Ich habe mal gerüchteweise gehört, dass man in so einem Fall das Band in einen Audio-DAT-Recorder legen kann und damit den End of Tape Marker am Bandanfang überschreiben kann. Dann soll zwar das erste Tar Archiv kaputt sein, aber an die anderen kommt man dann angeblich noch dran. Mangels Audio-DAT-Recorder habe ich das aber nie ausprobieren können.
>> Wieso ? Tar liest doch einfach weiter, wenn es den Header >> nicht erkennt. Oder hat das "andere" Programm die Daten >> an den Anfang von allen Sicherungen geschrieben ? >Das Problem ist, dass da jetzt wohl ein "End of Tape" Marker am Anfang >ist. Jeglicher Versuch darüber hinaus zulesen scheitert in einem "Device >not ready".
Was passiert eigentlich, wenn man mit einem "norewinding tape device" versucht, mit einem physikalischen seek vorwaerts ueber diesen Marker zu huepfen ?
Ausserdem muesste man dem Kernel das "Device not ready" abgewoehnen koennen....
so long MUFTI -- Wenn Ihr CD-ROM Antrieb Brief d nicht ist, tauschen Sie ihren CDROM Antrieb fuer d in der Fuehrung aus. (aus einem Softwarehandbuch, Stichworte: drive und letter)
> Was passiert eigentlich, wenn man mit einem "norewinding tape device" > versucht, mit einem physikalischen seek vorwaerts ueber diesen Marker > zu huepfen ?
Wenn Datenrettungsfirmen extra Laufwerke mit gepatchter Firmware für sowas haben, ist da wohl mit Tricks nix zu machen.
> > Was passiert eigentlich, wenn man mit einem "norewinding tape device" > > versucht, mit einem physikalischen seek vorwaerts ueber diesen Marker > > zu huepfen ?
> Wenn Datenrettungsfirmen extra Laufwerke mit gepatchter Firmware für > sowas haben, ist da wohl mit Tricks nix zu machen.
Kommt drauf an. Sowas ist mir bei einem Exabyte8200 unter Solaris passiert. mt fsf 1 hat da NICHT funktioniert - aber unter Linux! Allerdings wird dann hinter das Ende des geschriebenen Tapefiles positioniert, und ob man den Rest noch einlesen kann, ist mir keider nicht mehr so praesent.

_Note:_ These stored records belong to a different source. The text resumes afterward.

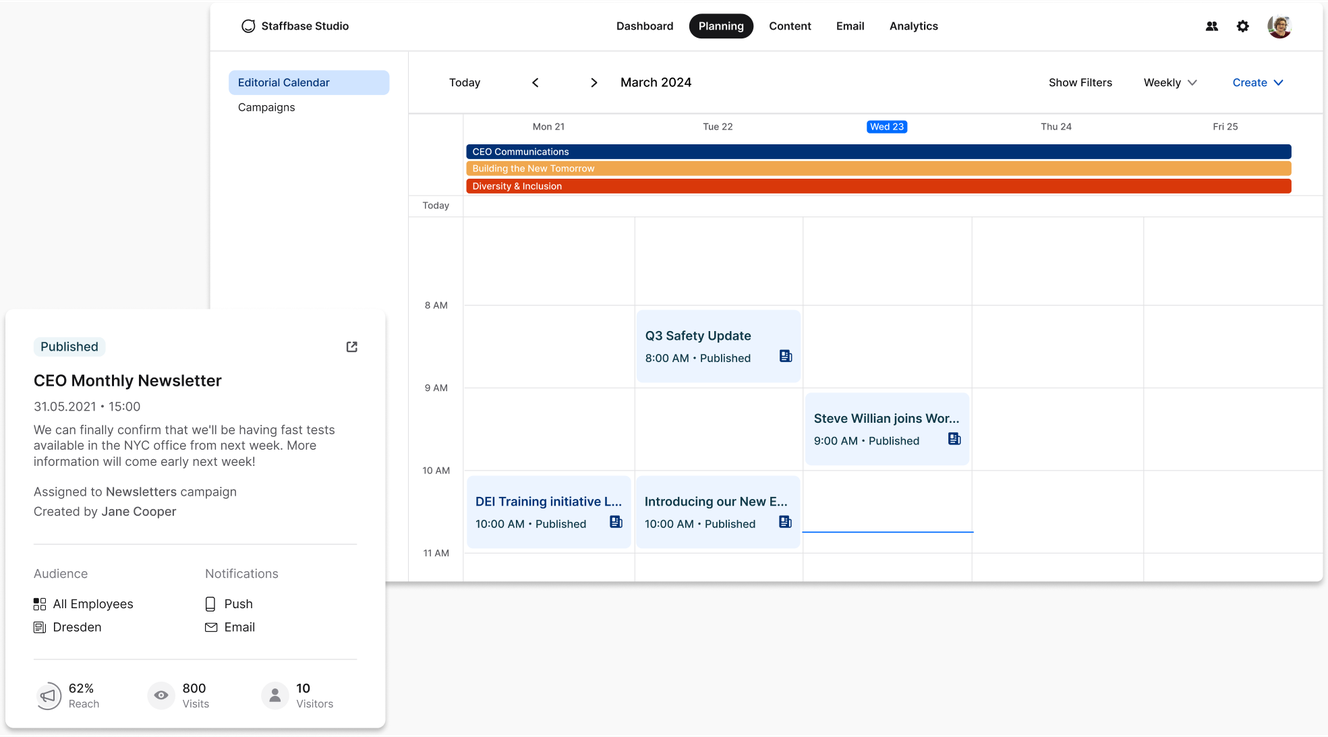Select the highlighted Wed 23 date header
The image size is (1328, 737).
tap(886, 126)
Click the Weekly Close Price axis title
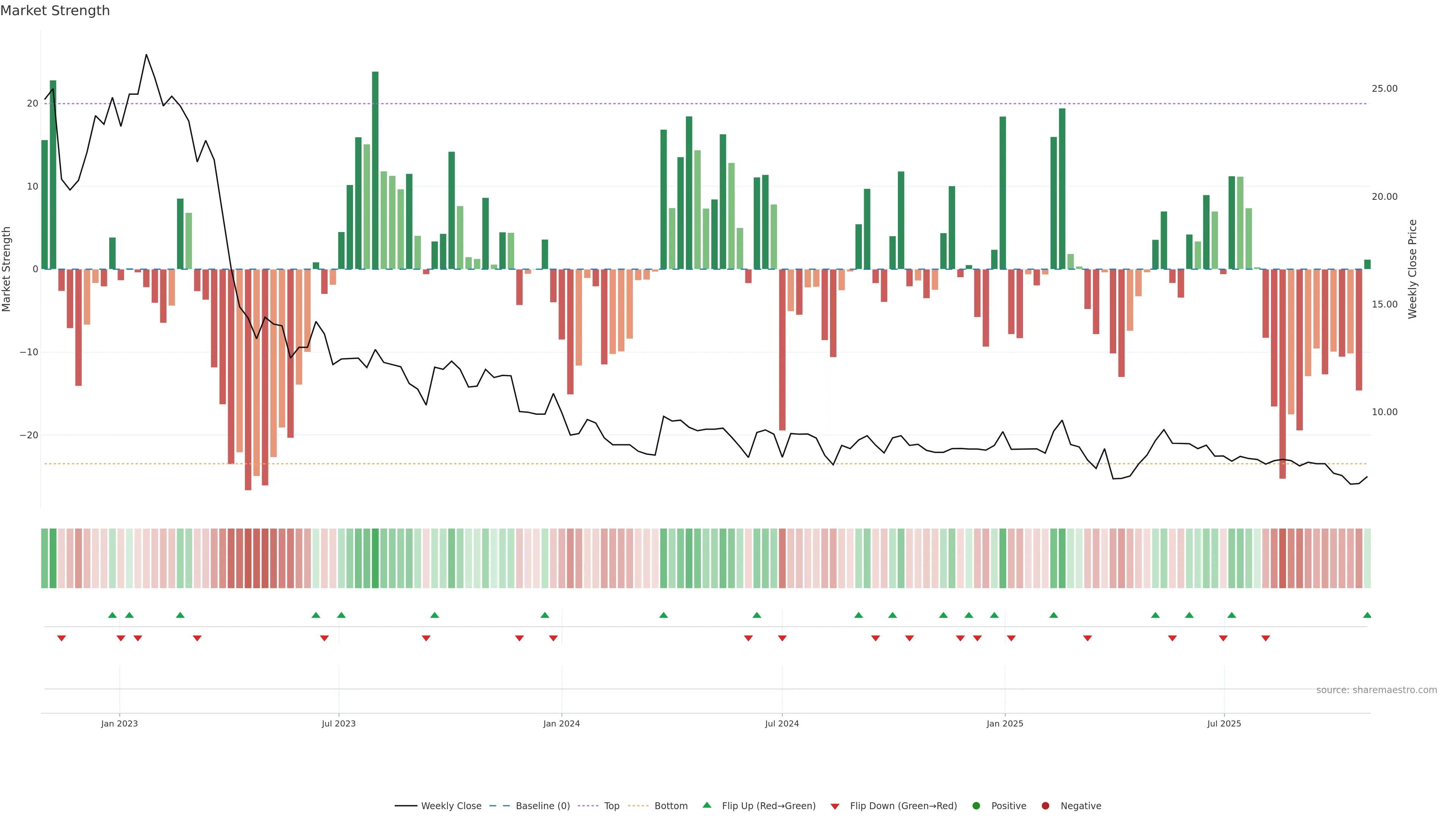 [x=1412, y=269]
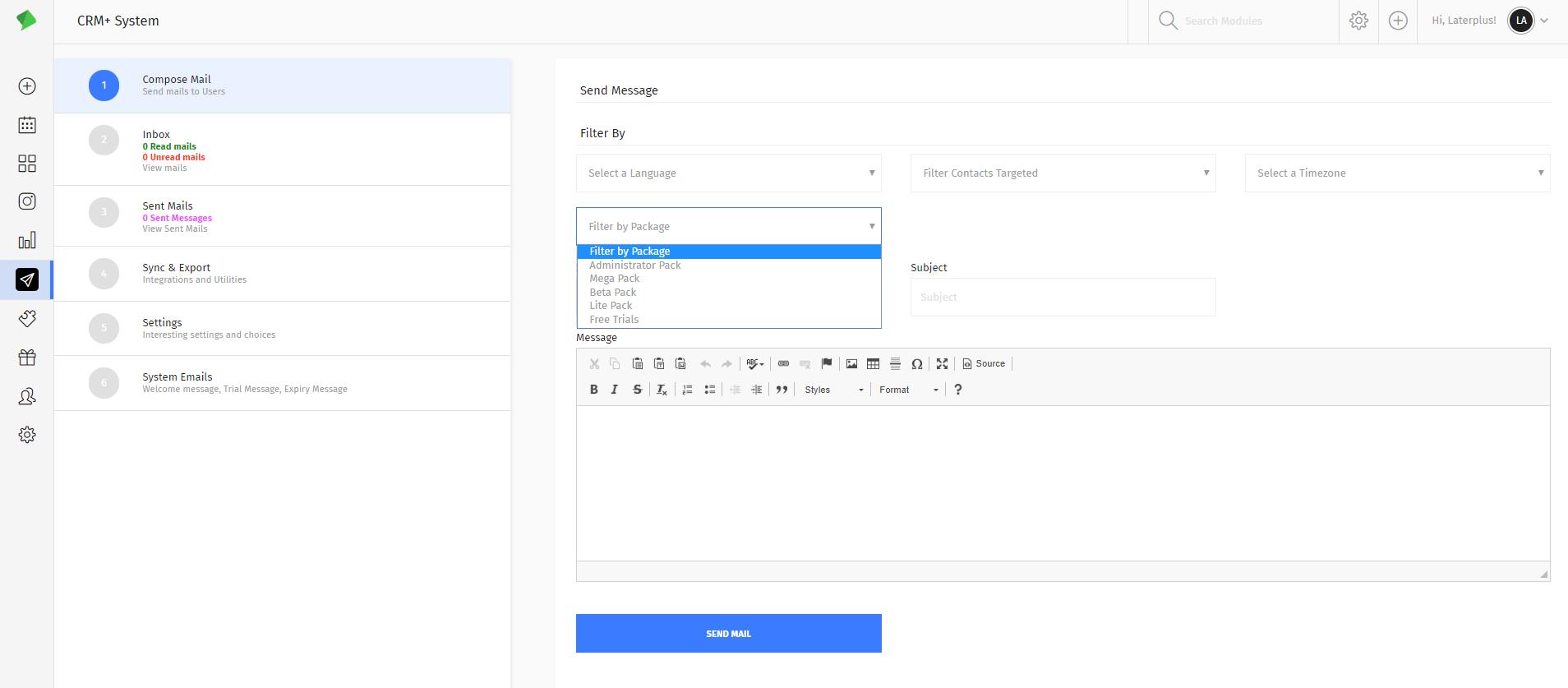This screenshot has width=1568, height=688.
Task: Click the bar chart analytics sidebar icon
Action: 27,240
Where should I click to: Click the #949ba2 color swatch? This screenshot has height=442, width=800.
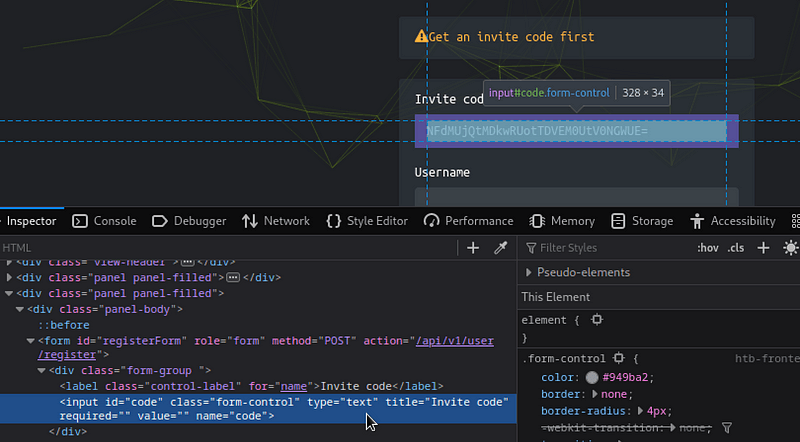click(591, 378)
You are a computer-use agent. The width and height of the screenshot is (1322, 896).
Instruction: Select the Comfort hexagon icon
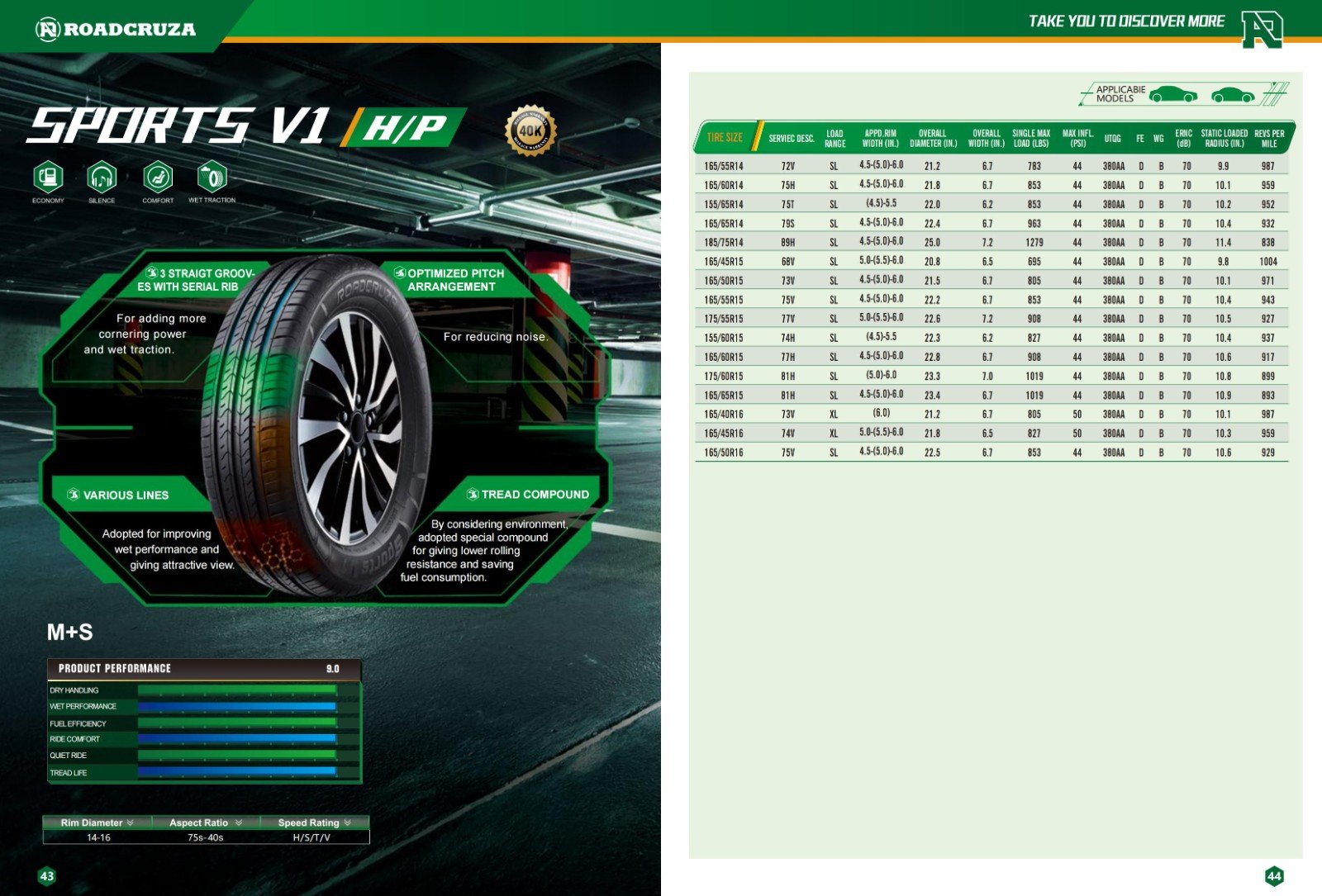pyautogui.click(x=157, y=177)
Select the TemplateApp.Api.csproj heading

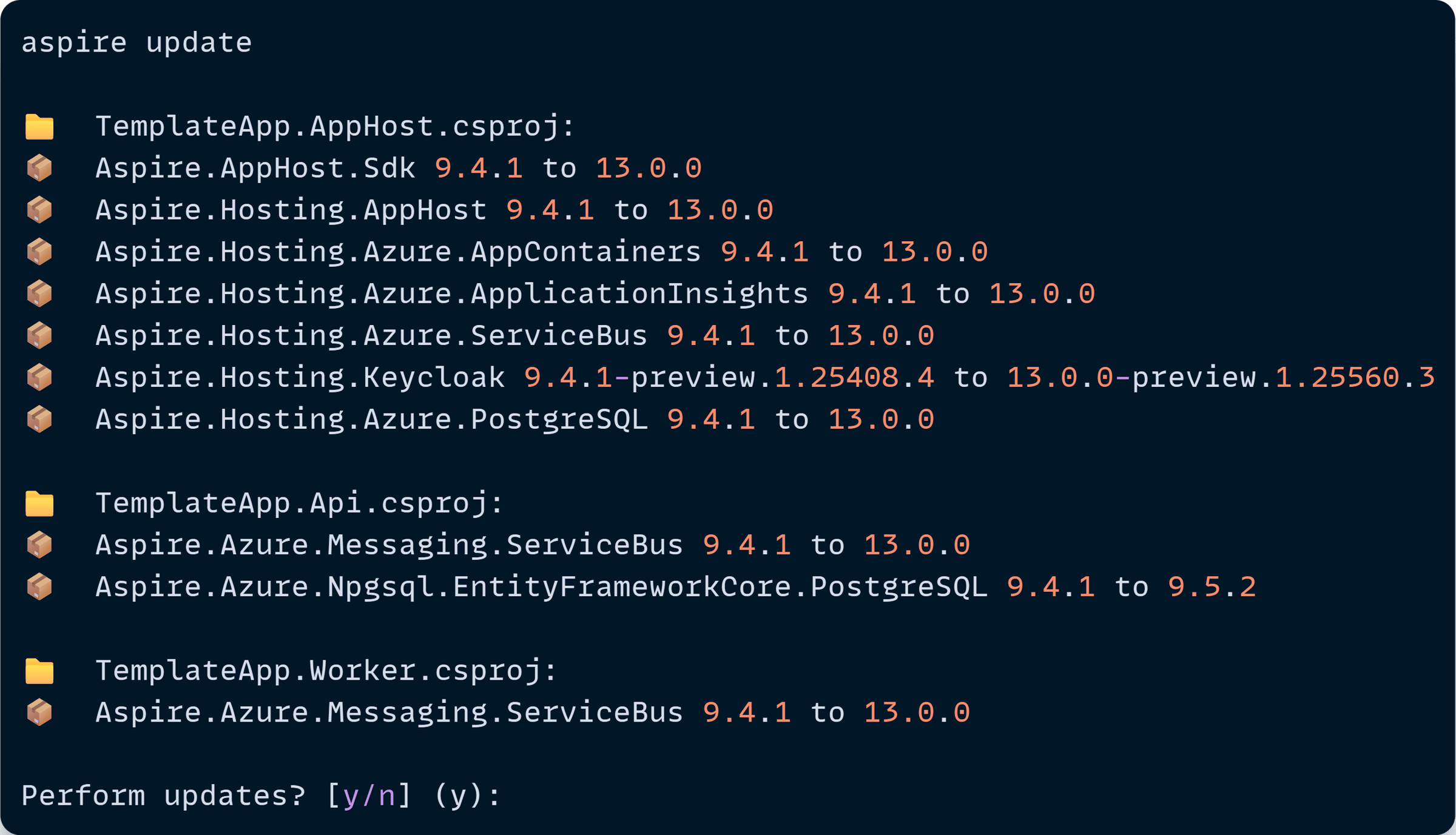coord(299,503)
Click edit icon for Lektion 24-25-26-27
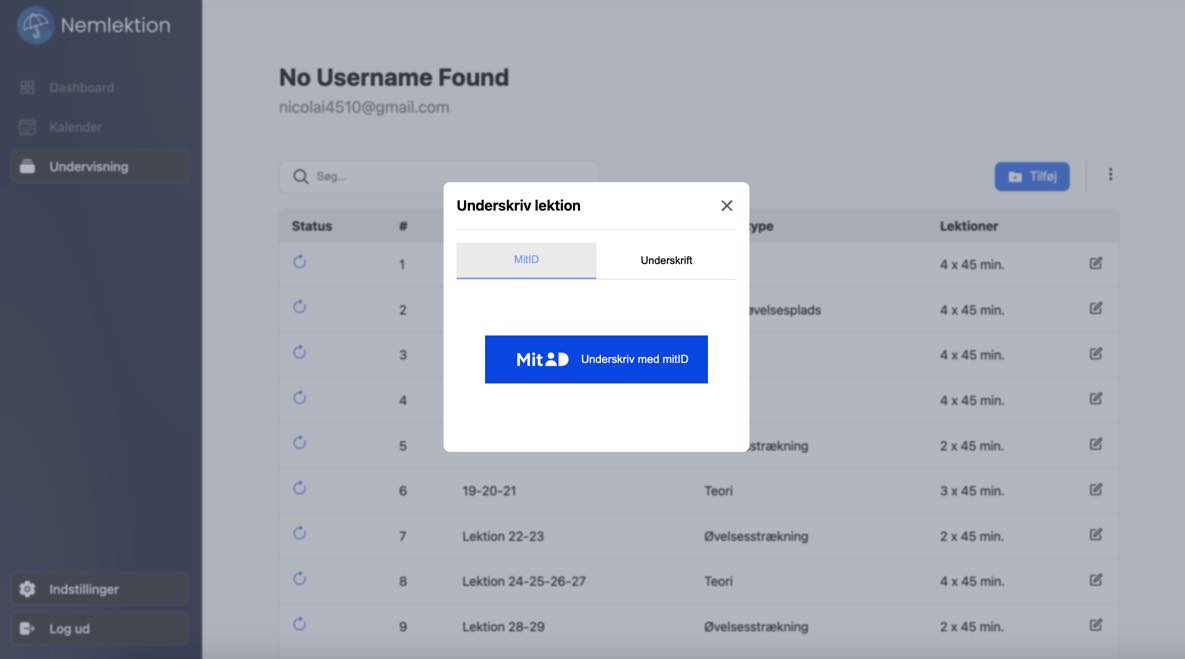Viewport: 1185px width, 659px height. click(1096, 580)
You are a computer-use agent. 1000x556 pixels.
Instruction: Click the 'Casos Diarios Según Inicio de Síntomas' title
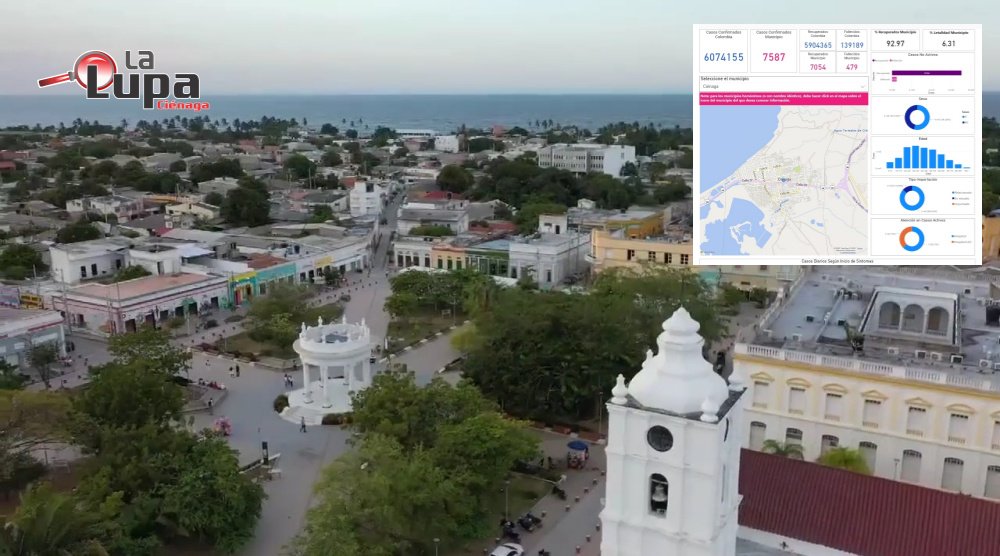click(836, 259)
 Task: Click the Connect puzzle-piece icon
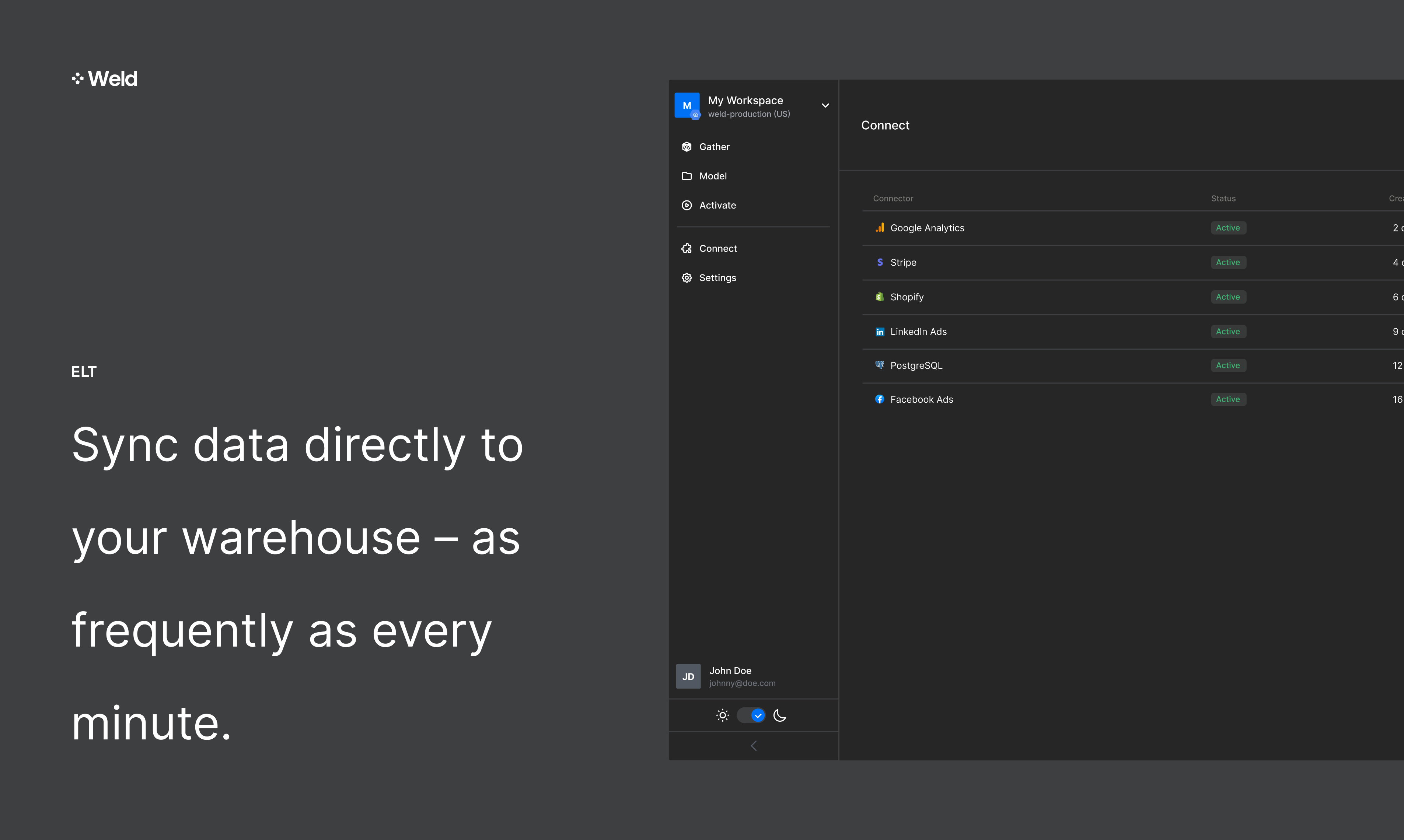pos(687,248)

Allerdings waren die naechsten Tapefiles zugreifbar.
-- Michael Joosten, SBS C-LAB, jo...@c-lab.de Fuerstenallee 11, 33094 Paderborn, Germany Phone: +49 5251 606127, Fax: +49 5251 606065 C-LAB is a cooperation of University Paderborn & SIEMENS
On Thu, 05 Apr 2001 18:01:11 +0200, <jo...@c-lab.de> typed:
>Marco Reichwald wrote: >> > Was passiert eigentlich, wenn man mit einem "norewinding tape device" >> > versucht, mit einem physikalischen seek vorwaerts ueber diesen Marker >> > zu huepfen ?
>> Wenn Datenrettungsfirmen extra Laufwerke mit gepatchter Firmware für >> sowas haben, ist da wohl mit Tricks nix zu machen.
>Kommt drauf an. Sowas ist mir bei einem Exabyte8200 unter Solaris >passiert. mt fsf 1 hat da NICHT funktioniert - aber unter Linux! >Allerdings wird dann hinter das Ende des geschriebenen Tapefiles >positioniert, und ob man den Rest noch einlesen kann, ist mir keider >nicht mehr so praesent. Allerdings waren die naechsten Tapefiles >zugreifbar.
schon mal mt fsr ausprobiert?
juergen
-- J...@lrz.fh-muenchen.de "This World is about to be Destroyed!"
| rusmu...@helpdesk.rus.uni-stuttgart.de (Joerg Scheurich aka MUFTI) | | > Wieso ? Tar liest doch einfach weiter, wenn es den Header | > nicht erkennt. Oder hat das "andere" Programm die Daten | > an den Anfang von allen Sicherungen geschrieben ? | | Das Problem ist, dass da jetzt wohl ein "End of Tape" Marker am Anfang | ist. Jeglicher Versuch darüber hinaus zulesen scheitert in einem "Device | not ready".
Bei Streamern mit QFA, kann man den Streamer an einer beliebigen Stelle positionieren und dann loslesen. Probier mal mt(1).